Mental illness is never a walk in the park but after more than forty years with myself, I've learned to tread confidently through its harsh terrain. Most of the time I'm fine. Sometimes I'm decidedly UN-fine, but I've gotten good at recognizing this early and taking action.
I'm neither proud nor ashamed of my conditions, which range from a hypersensitive fear of microscopic pathogens to uncharacteristic apathy and despair. You get what you get and you don't get upset. I've made peace with my weird.
Then one day, my 9-year-old daughter got sick and stayed sick for several weeks. It was winter. It happens. She eventually bounced back and fell ill again. These were stomach things. Unexplained pains. The doctor recommended we consult a well-respected pediatric gastroenterologist.
Stool samples came back negative. Blood tests came back negative. The barium swallow (that was fun) was clear.
Then the week before her scheduled endoscopy, I got an email from her teacher saying my daughter may have taken some things that didn't belong to her: erasers, pencils, things she didn't need.

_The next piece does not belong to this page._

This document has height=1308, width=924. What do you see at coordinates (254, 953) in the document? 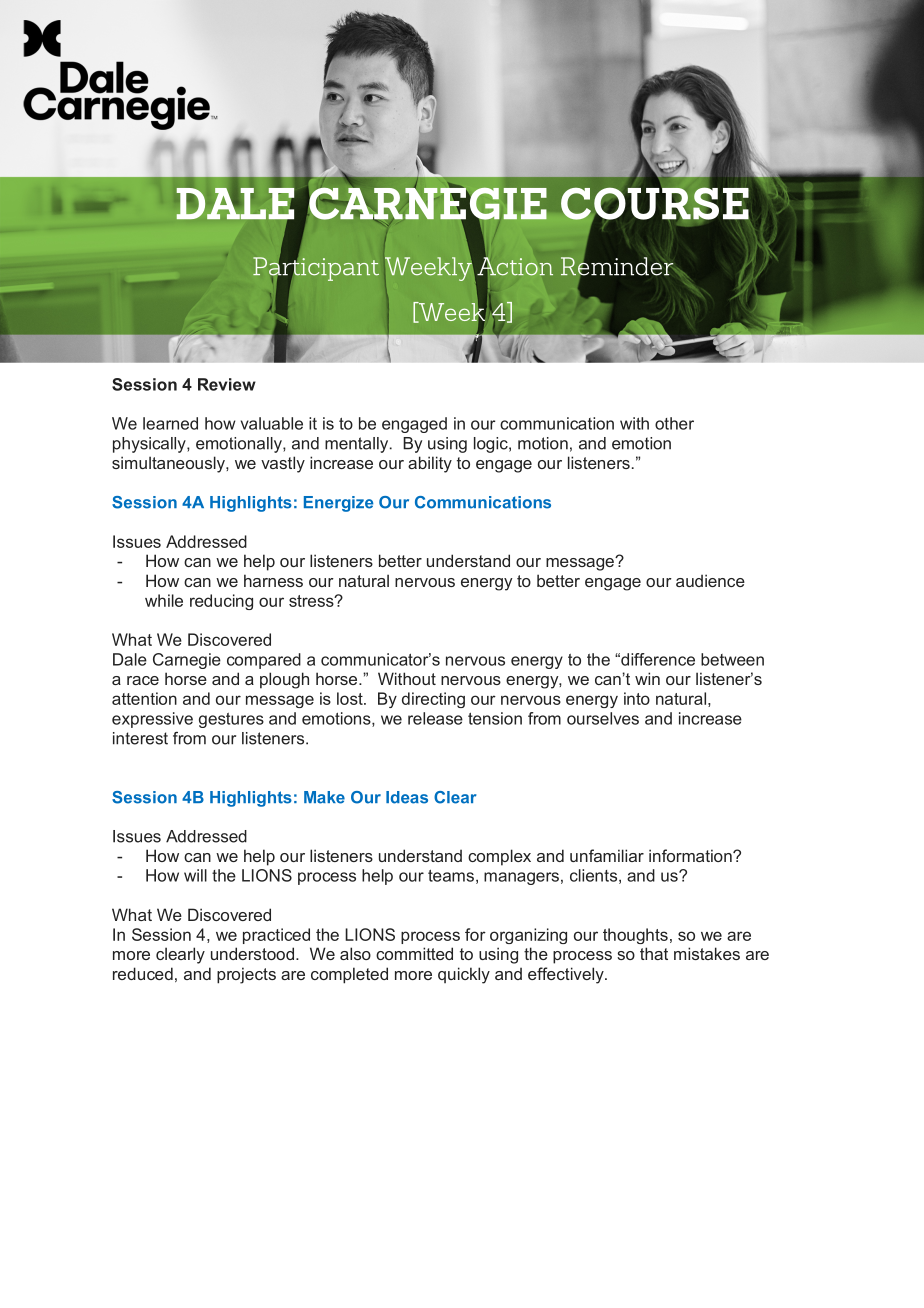
I see `understood` at bounding box center [254, 953].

"It's probably just a misunderstanding," she wrote, but I feared otherwise. My daughter denied everything but a deep excavation of her room proved she had taken some of my belongings, and had also been hoarding food.
At that moment I realized something was going on beyond a simple bug. My child was troubled and she was suffering in secret.
And that's when I panicked. Finding out there's nothing physically wrong with you when there's clearly something wrong with you is one of the scariest experiences to have, and I'd been there many times before. Food poisoning that wasn't. Loss of appetite with no cause. Pains and sweats and jitters. And all of it coming from a traitorous organ: my own brain. But this was worse because it was my daughter's brain now, and I felt like it was all my fault.
The doctors wanted to keep searching for answers but I was certain I'd already found them. I began the tedious process of trying to find a good therapist match for my daughter, and when she refused to open up to anyone, I tried to find opportunities for her to express herself creatively and work out her anxieties physically.
I talked to her honestly about living with mental illness, and assured her that while it's occasionally awful, it's always manageable, and that her life would be as spectacular as anyone else's.
Three years later, my daughter is thriving. With the help of drawing, yoga, rock climbing, Girl Scouts and boy bands, she has found her way and she's happy. She hasn't had a stomachache in years.
Her room is still a disaster, but nothing out of the ordinary. Once she was able to name her demons, they lost most of their power. She now knows herself well enough to recognize her panic attacks and depressive spells. She knows to get fresh air, go for walks, listen to music.
She knows to talk to someone. She talks to me, because I'm no longer a failure for passing on my complicated genes, but an authority on how to accept and handle them.
A meaningful, memorable life takes strength and courage, and no one fights as fiercely as those of us with internal enemies. We are champions every day we get out of bed or walk out the door. We are independent, skilled mechanics who handle our own breaks. We know that nothing comes easy, which makes the gentle moments more beautiful.
We are empathic because we've been there, and kind to others because we've learned to be kind to ourselves. At our lowest, we are also at our most optimistic because we have to trust that it will pass.
I tell my daughter all of these things when she has a rough day and she, in turn, tells me when I have a rough day. And in this way, we have both made peace with our weird.